**TEXT PROVIDED:**
┄┄┄┄┄┄

So far the 2008 flu vaccine looks promising.
Last year, the flu vaccine was a big miss so one needs to question any possible risks of thimerosal vs. the benefit of the vaccine (note: thimerosal-free vaccines available this year – I made this one-page pdf of just the table from the FDA page to bring with you to the clinic for reference; the vaccines with thimerosal are in strike-through type).
This year’s vaccine consists of the following strains:
an A/Brisbane/59/2007 (H1N1)-like virus
an A/Brisbane/10/2007 (H3N2)-like virus
a B/Florida/4/2006-like virus.
Collected samples to date (strain completely identified) break down as:
- H1, all A/Brisbane/59/2007-like (157)
- H3, all A/Brisbane/10/2007-like (18)
- B, 4:9 ratio of B/Florida/04/2006 to B/Victoria (13)
It’s possible that of the untyped samples there are other strains, but none have been detected so far. So, assuming the above distribution holds over the sample and over time, getting the flu shot ought to be useful against 95% of the flu currently in the wild. The 5% chance of getting a B/Victoria is likely dependent on the state you’re in- 8/9 Victorias were detected in one state, but the FDA doesn’t say which state. From the data is looks like it’s probably in the South East or West South Central areas, so those of us in the North should likely see a higher than 95% efficacy.

┄┄┄┄┄┄

**RECORDED INFORMATION:**
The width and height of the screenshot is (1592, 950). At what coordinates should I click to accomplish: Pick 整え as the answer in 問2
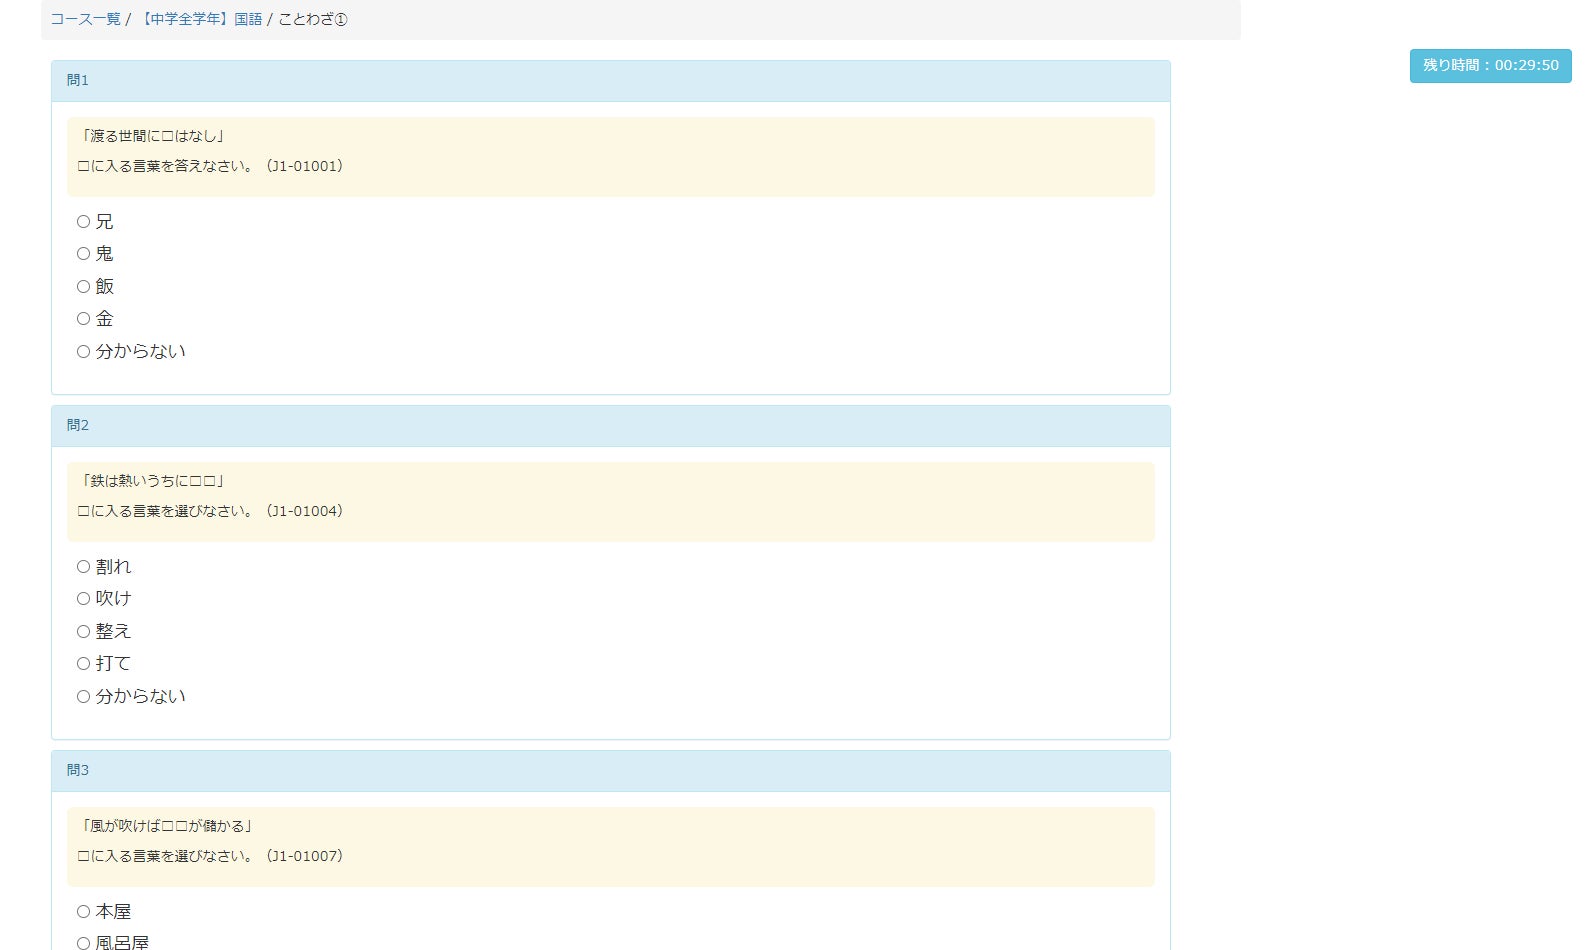pyautogui.click(x=84, y=632)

┄┄┄┄┄┄

**PROBLEM STATEMENT:**
From the flu vaccine text, repeat word for word the part that opens with the words containing "This year’s vaccine" and closes with "all A/Brisbane/59/2007-like (157)".

**EXPECTED OUTPUT:**
This year’s vaccine consists of the following strains:
an A/Brisbane/59/2007 (H1N1)-like virus
an A/Brisbane/10/2007 (H3N2)-like virus
a B/Florida/4/2006-like virus.
Collected samples to date (strain completely identified) break down as:
- H1, all A/Brisbane/59/2007-like (157)